▶ **Set task**: Render everything from the top of the material down to and including the line that contains "Open the black-and-white" as a JSON list of strings, one string per line, leaving out blank lines.

▶ **Exercise inputs**:
________________________________________
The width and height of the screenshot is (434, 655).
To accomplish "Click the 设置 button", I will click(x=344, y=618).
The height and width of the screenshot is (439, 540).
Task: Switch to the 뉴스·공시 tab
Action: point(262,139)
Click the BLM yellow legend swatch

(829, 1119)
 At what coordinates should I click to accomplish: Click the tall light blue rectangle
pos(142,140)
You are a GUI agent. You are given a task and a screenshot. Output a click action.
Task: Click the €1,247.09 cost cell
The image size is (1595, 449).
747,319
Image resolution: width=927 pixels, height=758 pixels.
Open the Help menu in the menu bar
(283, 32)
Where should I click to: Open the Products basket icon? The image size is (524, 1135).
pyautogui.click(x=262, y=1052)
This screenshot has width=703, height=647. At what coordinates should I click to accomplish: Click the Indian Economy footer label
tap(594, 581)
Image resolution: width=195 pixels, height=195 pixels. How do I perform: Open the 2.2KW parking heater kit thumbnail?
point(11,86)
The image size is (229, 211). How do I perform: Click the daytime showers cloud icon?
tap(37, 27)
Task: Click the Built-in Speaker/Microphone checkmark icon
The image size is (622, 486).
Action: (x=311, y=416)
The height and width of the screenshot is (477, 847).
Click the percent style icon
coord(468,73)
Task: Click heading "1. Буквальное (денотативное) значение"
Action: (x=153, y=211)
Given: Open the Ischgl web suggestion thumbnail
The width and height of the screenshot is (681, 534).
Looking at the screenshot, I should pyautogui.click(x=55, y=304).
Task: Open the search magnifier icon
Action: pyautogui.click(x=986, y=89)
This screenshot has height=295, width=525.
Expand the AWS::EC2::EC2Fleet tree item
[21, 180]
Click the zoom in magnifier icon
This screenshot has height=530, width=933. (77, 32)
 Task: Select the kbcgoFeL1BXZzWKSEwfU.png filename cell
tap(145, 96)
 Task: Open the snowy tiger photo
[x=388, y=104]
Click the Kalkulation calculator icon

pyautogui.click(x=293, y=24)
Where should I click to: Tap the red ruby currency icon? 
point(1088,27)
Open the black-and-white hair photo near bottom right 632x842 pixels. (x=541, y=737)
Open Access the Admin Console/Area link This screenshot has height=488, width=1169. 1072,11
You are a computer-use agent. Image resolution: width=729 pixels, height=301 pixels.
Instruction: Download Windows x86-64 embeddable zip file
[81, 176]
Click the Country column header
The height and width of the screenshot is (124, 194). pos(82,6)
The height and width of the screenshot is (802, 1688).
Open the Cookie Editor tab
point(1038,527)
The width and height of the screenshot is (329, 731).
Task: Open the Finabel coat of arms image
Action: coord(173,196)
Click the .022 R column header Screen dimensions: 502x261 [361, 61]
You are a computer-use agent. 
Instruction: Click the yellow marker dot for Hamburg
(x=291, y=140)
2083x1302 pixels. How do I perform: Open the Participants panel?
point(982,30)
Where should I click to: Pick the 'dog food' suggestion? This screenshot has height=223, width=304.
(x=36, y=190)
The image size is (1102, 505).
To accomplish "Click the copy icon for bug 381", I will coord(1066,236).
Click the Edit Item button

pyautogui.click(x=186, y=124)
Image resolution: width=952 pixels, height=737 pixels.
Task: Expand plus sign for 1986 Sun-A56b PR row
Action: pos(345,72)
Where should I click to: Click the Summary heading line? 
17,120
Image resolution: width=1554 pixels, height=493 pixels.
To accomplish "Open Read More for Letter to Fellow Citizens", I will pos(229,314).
________________________________________
▶ **Full solution**:
[
  "The width and height of the screenshot is (434, 655).",
  "To accomplish \"Click the 设置 button\", I will click(x=344, y=618).",
  "The height and width of the screenshot is (439, 540).",
  "Task: Switch to the 뉴스·공시 tab",
  "Action: point(262,139)",
  "Click the BLM yellow legend swatch",
  "(829, 1119)",
  " At what coordinates should I click to accomplish: Click the tall light blue rectangle",
  "pos(142,140)",
  "You are a GUI agent. You are given a task and a screenshot. Output a click action.",
  "Task: Click the €1,247.09 cost cell",
  "The image size is (1595, 449).",
  "747,319",
  "Image resolution: width=927 pixels, height=758 pixels.",
  "Open the Help menu in the menu bar",
  "(283, 32)",
  "Where should I click to: Open the Products basket icon? The image size is (524, 1135).",
  "pyautogui.click(x=262, y=1052)",
  "This screenshot has width=703, height=647. At what coordinates should I click to accomplish: Click the Indian Economy footer label",
  "tap(594, 581)",
  "Image resolution: width=195 pixels, height=195 pixels. How do I perform: Open the 2.2KW parking heater kit thumbnail?",
  "point(11,86)",
  "The image size is (229, 211). How do I perform: Click the daytime showers cloud icon?",
  "tap(37, 27)",
  "Task: Click the Built-in Speaker/Microphone checkmark icon",
  "The image size is (622, 486).",
  "Action: (x=311, y=416)",
  "The height and width of the screenshot is (477, 847).",
  "Click the percent style icon",
  "coord(468,73)",
  "Task: Click heading \"1. Буквальное (денотативное) значение\"",
  "Action: (x=153, y=211)",
  "Given: Open the Ischgl web suggestion thumbnail",
  "The width and height of the screenshot is (681, 534).",
  "Looking at the screenshot, I should pyautogui.click(x=55, y=304).",
  "Task: Open the search magnifier icon",
  "Action: pyautogui.click(x=986, y=89)",
  "This screenshot has height=295, width=525.",
  "Expand the AWS::EC2::EC2Fleet tree item",
  "[21, 180]",
  "Click the zoom in magnifier icon",
  "This screenshot has height=530, width=933. (77, 32)",
  " Task: Select the kbcgoFeL1BXZzWKSEwfU.png filename cell",
  "tap(145, 96)",
  " Task: Open the snowy tiger photo",
  "[x=388, y=104]",
  "Click the Kalkulation calculator icon",
  "pyautogui.click(x=293, y=24)",
  "Where should I click to: Tap the red ruby currency icon? ",
  "point(1088,27)",
  "Open the black-and-white hair photo near bottom right 632x842 pixels. (x=541, y=737)"
]